働き方改革が言われるように、もう2~3年になる。確かに、残業が減ったといった声はあるが、生産性が上がったという声はあまり聞こえない。むしろ、よく耳にするのは、残業は減ったがビジネスのサイクルが遅くなったという話だ。要するに、生産性が向上していないわけだ。
プロジェクトマネジメントでも最近よく聞くのは、顧客やステークホルダーとの納期交渉をするに当たって、ステークホルダーを満足させつつ、納期をできるだけ遅くしてもらうにはどうしたらよいだろうかといった話だ。
◆なぜ、残業しても生産性が向上しないのか
なぜ、こんな状況になるのだろうか?
最初の見通しでは、労働時間を少なくすれば作業効率が上がり、生産性も向上するというものだったはずだ。

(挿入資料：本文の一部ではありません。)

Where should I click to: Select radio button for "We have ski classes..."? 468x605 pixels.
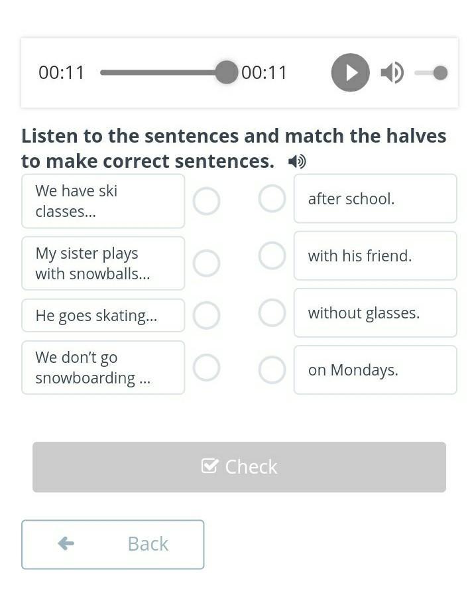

どういう働き方をすれば生産性が向上するかは、組織や仕事、ビジネスの方法や取り扱っている商品によって異なる。当たり前のことだが、意外と考えられていない。
思考停止したように、
残業が減る
→ 集中力が高まる
→ 作業効率が上がる
→生産性が上がる
といったパターンがあると信じている。これが単なる思い込みに過ぎないことはすぐに分かる。例えば、GAFAの社員の仕事の仕方を想像してみてほしい。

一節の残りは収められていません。